ECLI:NL:RBDHA:2025:5429
Rechtbank Den Haag
- Eerste aanleg - enkelvoudig
- Rechtspraak.nl
Bewaringsmaatregel op grond van de Vreemdelingenwet 2000 met zicht op uitzetting naar Algerije
In deze zaak heeft de Rechtbank Den Haag op 27 maart 2025 uitspraak gedaan in een beroep tegen een besluit van de minister van Asiel en Migratie, waarbij aan de eiser een maatregel van bewaring is opgelegd op grond van artikel 59, eerste lid, aanhef en onder a, van de Vreemdelingenwet 2000. De eiser, die in bewaring is gesteld, heeft tegen dit besluit beroep ingesteld, dat tevens als verzoek om schadevergoeding moet worden aangemerkt.

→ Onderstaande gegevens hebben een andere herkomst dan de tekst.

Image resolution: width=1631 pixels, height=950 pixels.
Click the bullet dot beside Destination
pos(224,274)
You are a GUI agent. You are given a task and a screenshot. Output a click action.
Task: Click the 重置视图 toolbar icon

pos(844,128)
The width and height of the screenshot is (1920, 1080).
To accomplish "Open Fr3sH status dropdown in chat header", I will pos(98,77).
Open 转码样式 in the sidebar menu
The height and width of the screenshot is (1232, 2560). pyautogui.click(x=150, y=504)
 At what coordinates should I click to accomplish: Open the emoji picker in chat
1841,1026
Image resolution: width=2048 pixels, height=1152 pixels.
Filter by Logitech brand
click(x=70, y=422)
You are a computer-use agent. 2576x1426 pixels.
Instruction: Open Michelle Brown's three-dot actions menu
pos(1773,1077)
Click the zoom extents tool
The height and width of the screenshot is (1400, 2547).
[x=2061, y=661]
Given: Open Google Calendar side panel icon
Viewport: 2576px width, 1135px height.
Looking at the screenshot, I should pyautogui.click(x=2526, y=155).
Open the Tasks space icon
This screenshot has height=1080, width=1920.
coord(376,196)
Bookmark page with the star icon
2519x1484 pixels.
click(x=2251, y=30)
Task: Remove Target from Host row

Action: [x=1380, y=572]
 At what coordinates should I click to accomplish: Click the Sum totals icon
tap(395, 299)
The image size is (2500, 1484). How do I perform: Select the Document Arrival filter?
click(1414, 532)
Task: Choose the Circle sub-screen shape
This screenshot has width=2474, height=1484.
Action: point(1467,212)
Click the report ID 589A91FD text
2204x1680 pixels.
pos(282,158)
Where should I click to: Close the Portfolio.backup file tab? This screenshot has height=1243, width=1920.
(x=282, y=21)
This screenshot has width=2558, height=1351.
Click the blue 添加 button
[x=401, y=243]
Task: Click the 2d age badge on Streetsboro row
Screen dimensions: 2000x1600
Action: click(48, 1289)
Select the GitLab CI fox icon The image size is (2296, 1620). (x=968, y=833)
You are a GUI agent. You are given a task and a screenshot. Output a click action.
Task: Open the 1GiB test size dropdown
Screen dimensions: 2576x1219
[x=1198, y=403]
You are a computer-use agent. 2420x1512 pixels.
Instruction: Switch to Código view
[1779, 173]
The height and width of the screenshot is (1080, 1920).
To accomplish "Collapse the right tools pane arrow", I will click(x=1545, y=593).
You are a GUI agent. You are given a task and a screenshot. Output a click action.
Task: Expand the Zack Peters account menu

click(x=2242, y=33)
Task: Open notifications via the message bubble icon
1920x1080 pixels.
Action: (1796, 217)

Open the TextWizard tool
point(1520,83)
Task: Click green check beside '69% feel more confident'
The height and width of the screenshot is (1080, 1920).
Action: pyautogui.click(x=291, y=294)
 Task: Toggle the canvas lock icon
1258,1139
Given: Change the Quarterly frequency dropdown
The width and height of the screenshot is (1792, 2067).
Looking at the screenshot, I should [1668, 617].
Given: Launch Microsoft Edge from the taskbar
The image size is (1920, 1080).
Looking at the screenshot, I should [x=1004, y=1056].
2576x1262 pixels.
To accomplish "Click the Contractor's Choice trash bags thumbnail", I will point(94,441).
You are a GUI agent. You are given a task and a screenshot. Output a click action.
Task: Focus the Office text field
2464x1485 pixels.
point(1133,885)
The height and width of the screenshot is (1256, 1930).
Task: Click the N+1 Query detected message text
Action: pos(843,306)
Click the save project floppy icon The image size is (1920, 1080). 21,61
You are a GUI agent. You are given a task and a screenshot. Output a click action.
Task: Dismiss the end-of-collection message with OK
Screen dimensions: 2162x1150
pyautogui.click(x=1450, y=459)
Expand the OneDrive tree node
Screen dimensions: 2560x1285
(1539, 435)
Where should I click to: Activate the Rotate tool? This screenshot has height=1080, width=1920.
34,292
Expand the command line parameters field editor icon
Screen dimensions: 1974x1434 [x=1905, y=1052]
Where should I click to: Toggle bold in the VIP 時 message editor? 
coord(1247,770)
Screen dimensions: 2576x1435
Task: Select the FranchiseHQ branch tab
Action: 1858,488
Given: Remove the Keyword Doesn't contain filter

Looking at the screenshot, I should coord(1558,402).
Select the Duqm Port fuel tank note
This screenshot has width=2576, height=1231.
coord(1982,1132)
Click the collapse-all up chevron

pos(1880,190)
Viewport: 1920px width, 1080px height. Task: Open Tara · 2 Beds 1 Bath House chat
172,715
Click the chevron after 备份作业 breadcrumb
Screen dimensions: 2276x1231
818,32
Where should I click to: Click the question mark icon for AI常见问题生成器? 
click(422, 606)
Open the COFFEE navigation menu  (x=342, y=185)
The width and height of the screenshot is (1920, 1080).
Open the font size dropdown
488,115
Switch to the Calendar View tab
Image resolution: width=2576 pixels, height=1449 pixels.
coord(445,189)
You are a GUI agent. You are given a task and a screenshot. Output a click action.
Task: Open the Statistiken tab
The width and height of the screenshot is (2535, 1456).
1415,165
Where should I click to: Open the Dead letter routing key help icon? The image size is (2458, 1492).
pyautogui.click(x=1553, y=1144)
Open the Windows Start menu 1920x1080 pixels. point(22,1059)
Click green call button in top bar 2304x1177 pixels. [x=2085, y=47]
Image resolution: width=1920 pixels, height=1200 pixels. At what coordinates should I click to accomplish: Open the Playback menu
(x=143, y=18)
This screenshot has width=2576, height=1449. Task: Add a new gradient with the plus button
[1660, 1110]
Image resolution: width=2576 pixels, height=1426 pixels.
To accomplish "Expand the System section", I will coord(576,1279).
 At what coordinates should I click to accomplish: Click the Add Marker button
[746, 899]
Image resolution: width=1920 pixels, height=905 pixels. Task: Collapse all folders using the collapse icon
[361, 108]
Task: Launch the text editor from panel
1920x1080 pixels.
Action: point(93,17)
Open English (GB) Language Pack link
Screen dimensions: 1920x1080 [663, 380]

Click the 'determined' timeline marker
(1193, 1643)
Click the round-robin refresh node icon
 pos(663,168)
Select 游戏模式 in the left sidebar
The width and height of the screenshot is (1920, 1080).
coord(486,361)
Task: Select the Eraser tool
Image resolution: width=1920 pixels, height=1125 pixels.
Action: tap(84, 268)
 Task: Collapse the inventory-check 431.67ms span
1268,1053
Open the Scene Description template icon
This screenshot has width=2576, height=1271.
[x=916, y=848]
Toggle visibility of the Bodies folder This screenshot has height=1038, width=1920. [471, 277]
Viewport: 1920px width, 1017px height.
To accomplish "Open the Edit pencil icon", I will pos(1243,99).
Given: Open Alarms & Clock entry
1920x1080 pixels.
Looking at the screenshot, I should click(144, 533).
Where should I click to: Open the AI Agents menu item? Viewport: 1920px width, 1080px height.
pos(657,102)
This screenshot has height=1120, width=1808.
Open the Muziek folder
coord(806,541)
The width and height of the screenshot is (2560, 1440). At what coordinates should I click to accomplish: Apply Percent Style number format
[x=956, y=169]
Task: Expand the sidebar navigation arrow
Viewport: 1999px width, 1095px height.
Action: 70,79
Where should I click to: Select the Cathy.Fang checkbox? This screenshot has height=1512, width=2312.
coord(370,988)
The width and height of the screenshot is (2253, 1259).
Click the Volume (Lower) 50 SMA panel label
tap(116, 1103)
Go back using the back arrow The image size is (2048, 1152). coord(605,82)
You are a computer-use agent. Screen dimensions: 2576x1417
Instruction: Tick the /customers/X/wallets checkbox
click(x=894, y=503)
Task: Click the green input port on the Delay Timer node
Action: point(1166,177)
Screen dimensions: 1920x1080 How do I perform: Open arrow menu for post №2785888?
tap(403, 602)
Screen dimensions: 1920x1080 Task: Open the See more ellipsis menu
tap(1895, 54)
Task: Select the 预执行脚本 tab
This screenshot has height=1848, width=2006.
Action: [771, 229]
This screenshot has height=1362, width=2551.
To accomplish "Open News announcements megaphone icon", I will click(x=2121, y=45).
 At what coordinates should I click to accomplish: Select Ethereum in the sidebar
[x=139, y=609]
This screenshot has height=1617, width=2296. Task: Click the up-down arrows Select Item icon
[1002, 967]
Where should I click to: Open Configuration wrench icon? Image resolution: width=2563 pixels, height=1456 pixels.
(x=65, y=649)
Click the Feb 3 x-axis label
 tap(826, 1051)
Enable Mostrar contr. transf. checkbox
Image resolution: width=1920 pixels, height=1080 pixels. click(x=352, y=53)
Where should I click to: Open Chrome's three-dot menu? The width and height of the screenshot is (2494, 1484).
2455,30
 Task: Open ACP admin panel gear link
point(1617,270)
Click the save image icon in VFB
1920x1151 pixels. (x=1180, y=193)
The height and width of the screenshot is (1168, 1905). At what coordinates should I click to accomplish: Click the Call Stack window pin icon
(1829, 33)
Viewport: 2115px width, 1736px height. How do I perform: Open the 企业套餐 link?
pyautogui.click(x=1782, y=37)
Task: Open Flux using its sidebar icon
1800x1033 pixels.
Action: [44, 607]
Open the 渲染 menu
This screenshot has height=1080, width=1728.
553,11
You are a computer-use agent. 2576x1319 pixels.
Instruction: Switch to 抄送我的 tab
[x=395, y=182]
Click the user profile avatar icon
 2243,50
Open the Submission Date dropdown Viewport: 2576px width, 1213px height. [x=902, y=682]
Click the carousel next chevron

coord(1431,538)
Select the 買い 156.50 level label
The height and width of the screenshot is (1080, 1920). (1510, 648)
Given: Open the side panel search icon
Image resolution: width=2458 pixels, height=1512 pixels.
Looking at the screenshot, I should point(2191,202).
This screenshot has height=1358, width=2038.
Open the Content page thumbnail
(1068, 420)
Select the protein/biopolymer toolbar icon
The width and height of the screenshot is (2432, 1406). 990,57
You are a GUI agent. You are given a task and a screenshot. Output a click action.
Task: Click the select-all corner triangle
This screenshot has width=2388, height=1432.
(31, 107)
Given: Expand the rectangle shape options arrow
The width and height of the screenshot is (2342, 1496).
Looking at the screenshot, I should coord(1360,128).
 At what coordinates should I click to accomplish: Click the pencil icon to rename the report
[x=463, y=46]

Tijdens de zitting op 26 maart 2025 is de eiser verschenen, bijgestaan door zijn gemachtigde, en is er een tolk aanwezig geweest. De rechtbank heeft de argumenten van de eiser overwogen, waarbij hij aanvoert dat er geen zicht op uitzetting naar Algerije is. De rechtbank heeft echter vastgesteld dat er sinds december 2023 in het algemeen zicht op uitzetting naar Algerije bestaat, en dat de eerdere uitspraken van de Afdeling bestuursrechtspraak van de Raad van State dit bevestigen. De rechtbank heeft geen reden gezien om aan te nemen dat het zicht op uitzetting in het geval van de eiser ontbreekt, en heeft het beroep ongegrond verklaard. Ook het verzoek om schadevergoeding is afgewezen. De rechtbank heeft geen aanleiding gezien voor een proceskostenveroordeling.